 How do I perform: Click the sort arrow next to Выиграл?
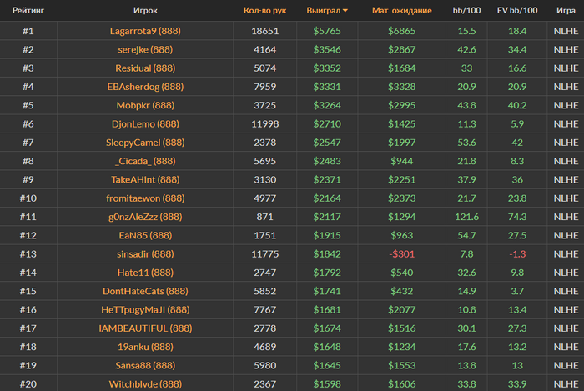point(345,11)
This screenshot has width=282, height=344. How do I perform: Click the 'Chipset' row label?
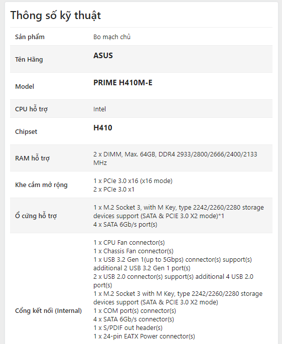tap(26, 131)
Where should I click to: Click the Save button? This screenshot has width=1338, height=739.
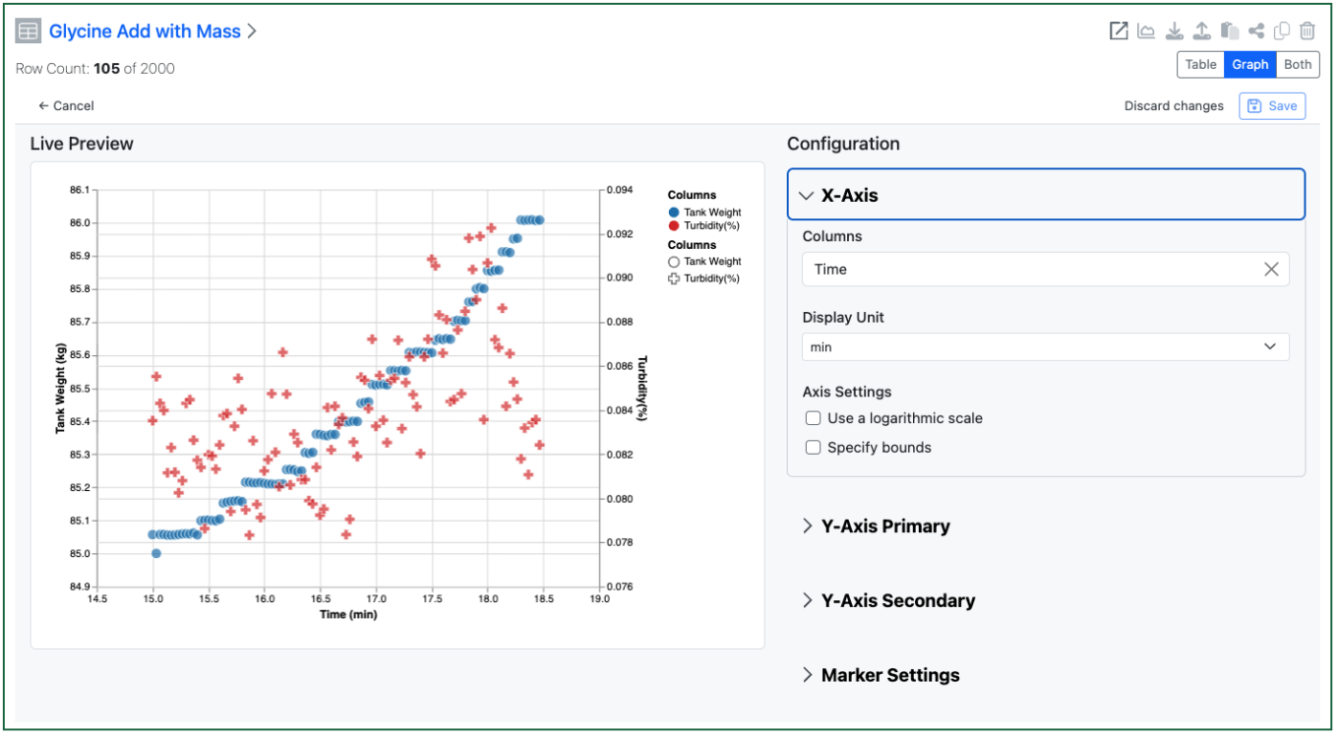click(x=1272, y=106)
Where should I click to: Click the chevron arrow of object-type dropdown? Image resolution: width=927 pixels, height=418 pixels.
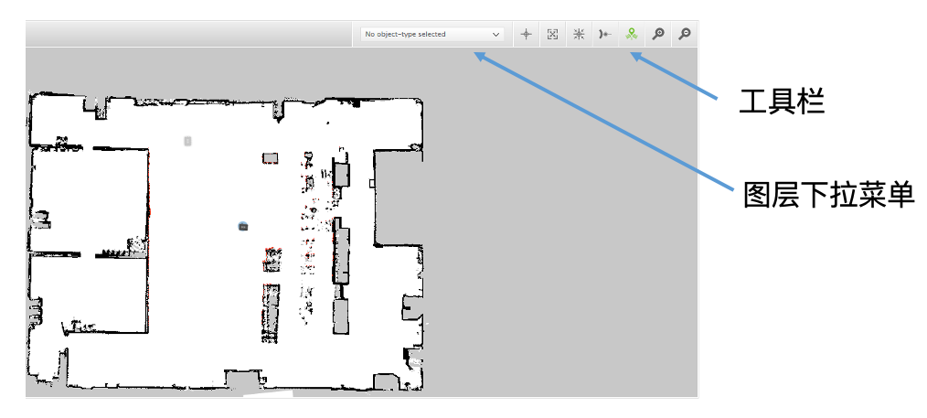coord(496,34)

★ ★ ★

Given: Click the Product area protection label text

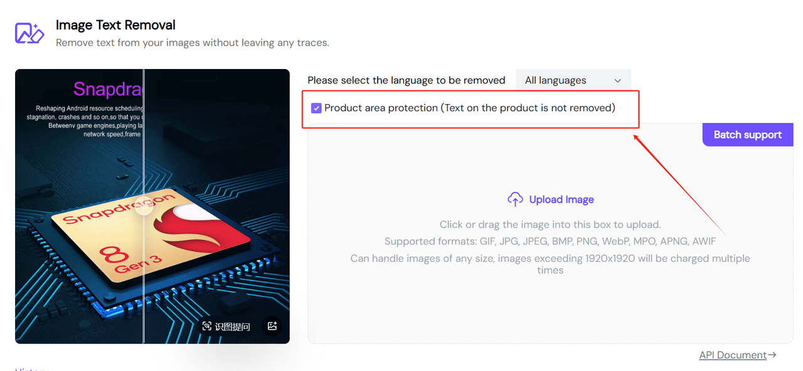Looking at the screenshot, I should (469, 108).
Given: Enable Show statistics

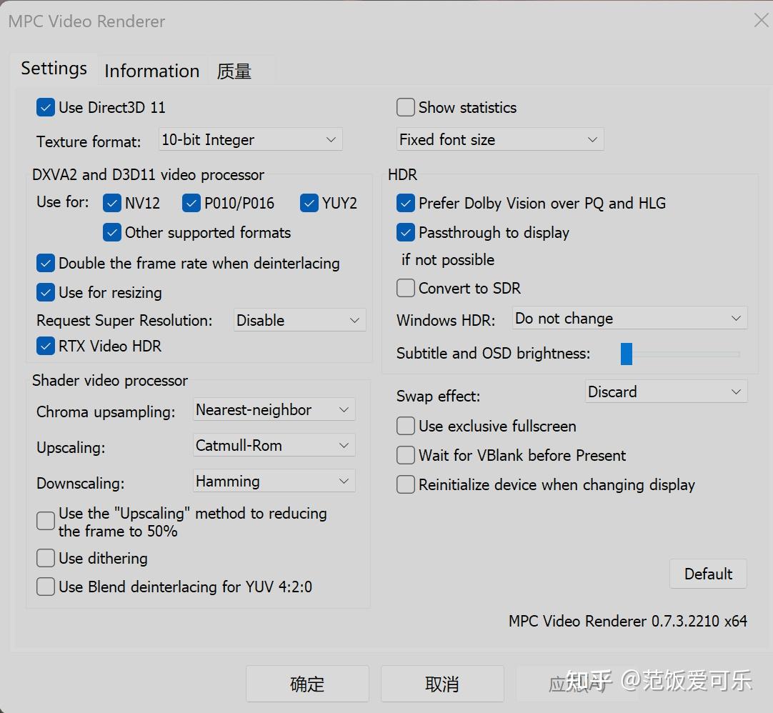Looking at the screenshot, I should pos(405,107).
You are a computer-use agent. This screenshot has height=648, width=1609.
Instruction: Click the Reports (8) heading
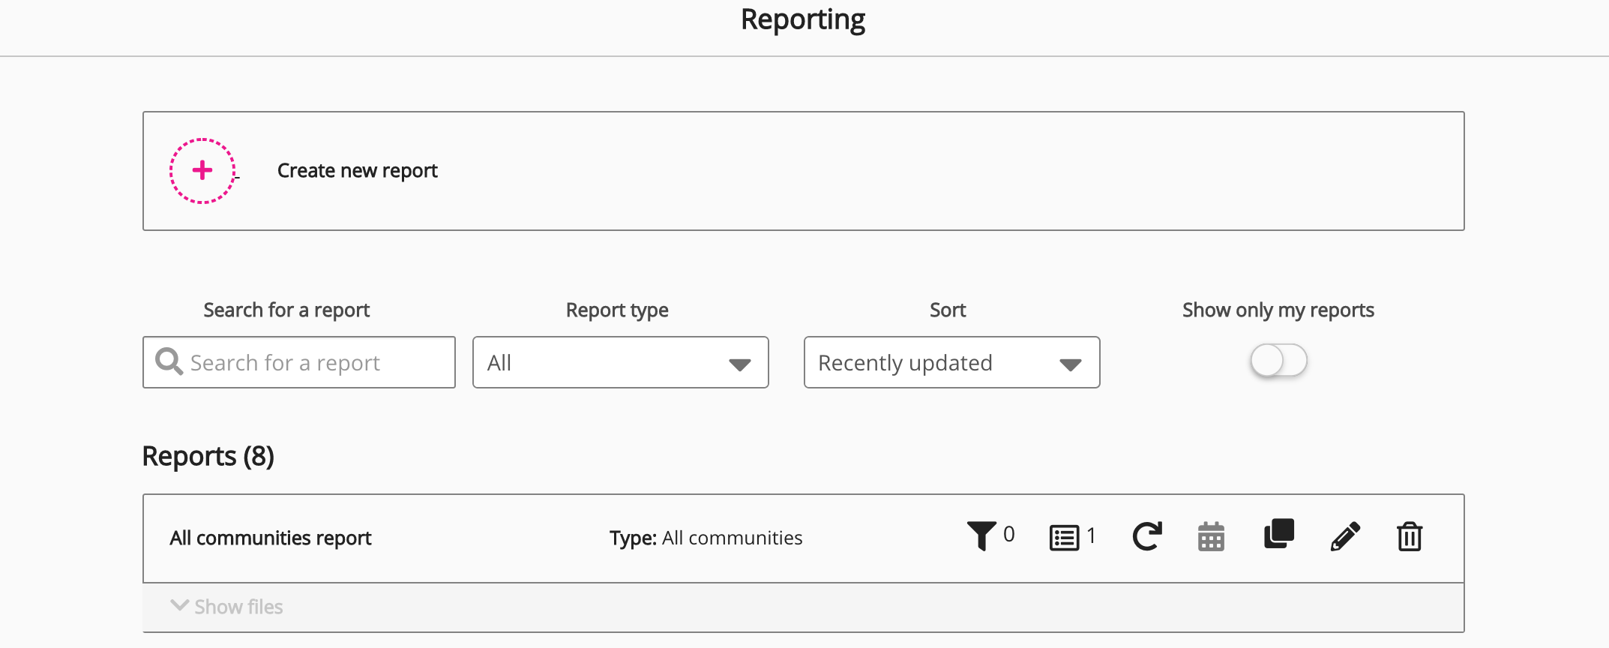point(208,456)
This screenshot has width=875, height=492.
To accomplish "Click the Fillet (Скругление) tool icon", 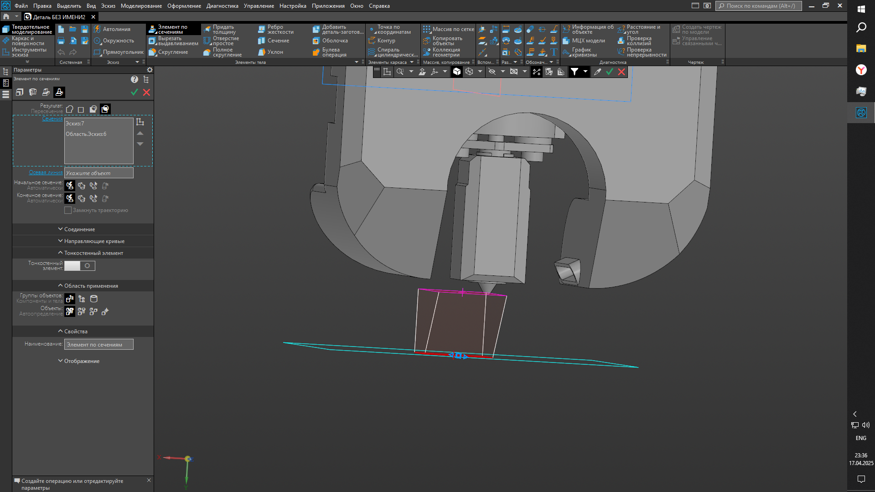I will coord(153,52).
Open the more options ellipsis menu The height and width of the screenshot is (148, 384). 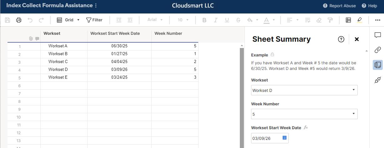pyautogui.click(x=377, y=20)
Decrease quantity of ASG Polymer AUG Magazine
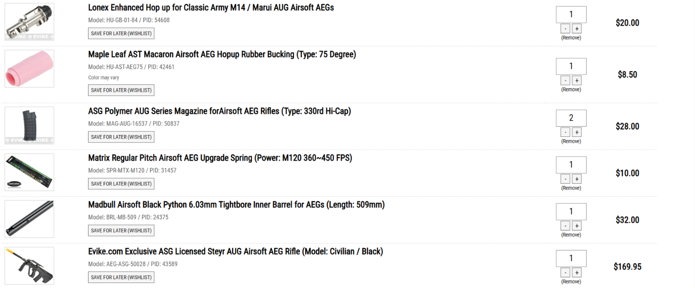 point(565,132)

★ ★ ★

### Exercise
Can you give the rows from the line with "How do I perform: Click the sort" to the line with "coord(496,34)" again, updating "screenshot" to "image" and leaving everything else unchanged? Omit the pictures.

### The answer
 How do I perform: Click the sort arrow next to Выиграл?
point(345,11)
This image has width=282, height=344. How do I perform: Click the 'Chipset' row label?
tap(26, 131)
Where should I click to: Click the Save button? This image has width=1338, height=739.
click(x=1272, y=106)
Where should I click to: Click the chevron arrow of object-type dropdown? Image resolution: width=927 pixels, height=418 pixels.
coord(496,34)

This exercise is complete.